WHAT IS NEEDED: Retype, without changes, every line from the line that contains "Click the vertical scrollbar down arrow" through the final line of the records. Exclude pictures.

PROVIDED DATA:
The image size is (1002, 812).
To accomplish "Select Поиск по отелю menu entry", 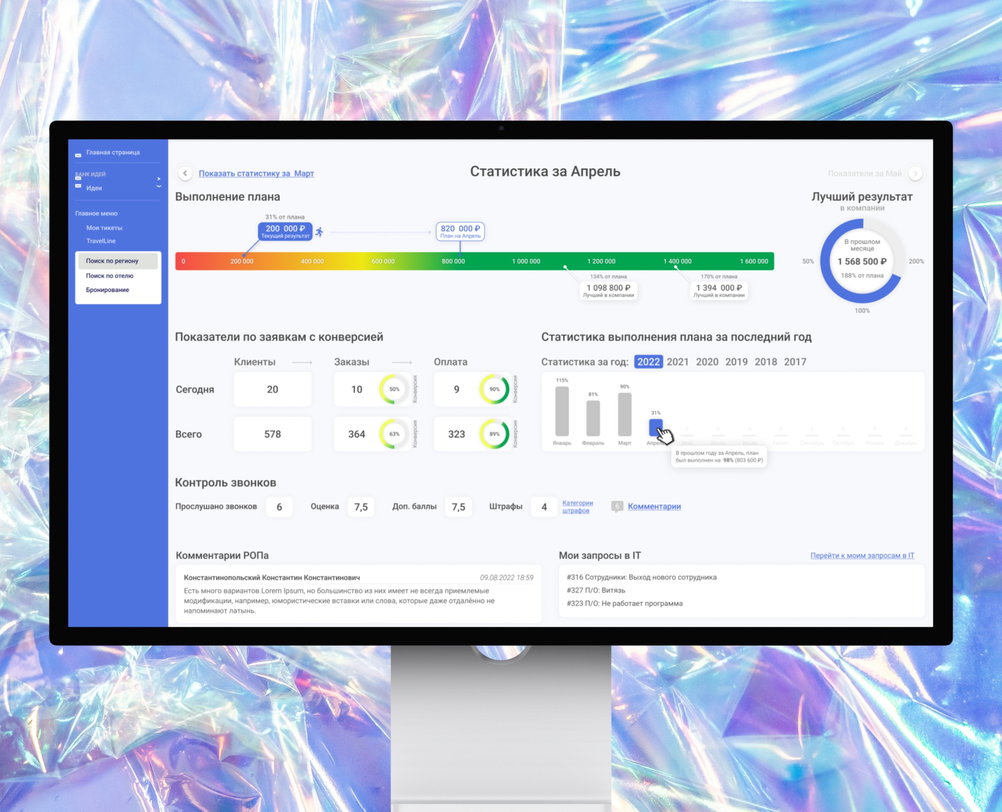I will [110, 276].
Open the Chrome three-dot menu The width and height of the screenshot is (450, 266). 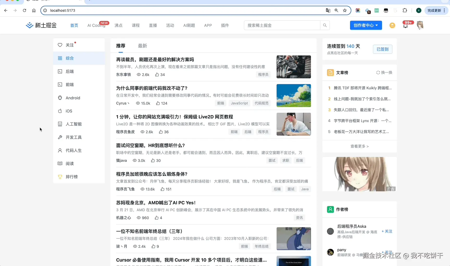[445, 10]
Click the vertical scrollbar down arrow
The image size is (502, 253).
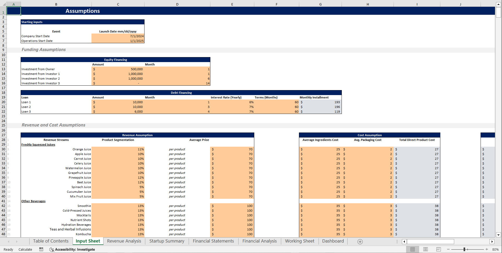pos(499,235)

OUTPUT FOR THIS EXERCISE:
Click the vertical scrollbar down arrow
The image size is (502, 253).
pos(499,235)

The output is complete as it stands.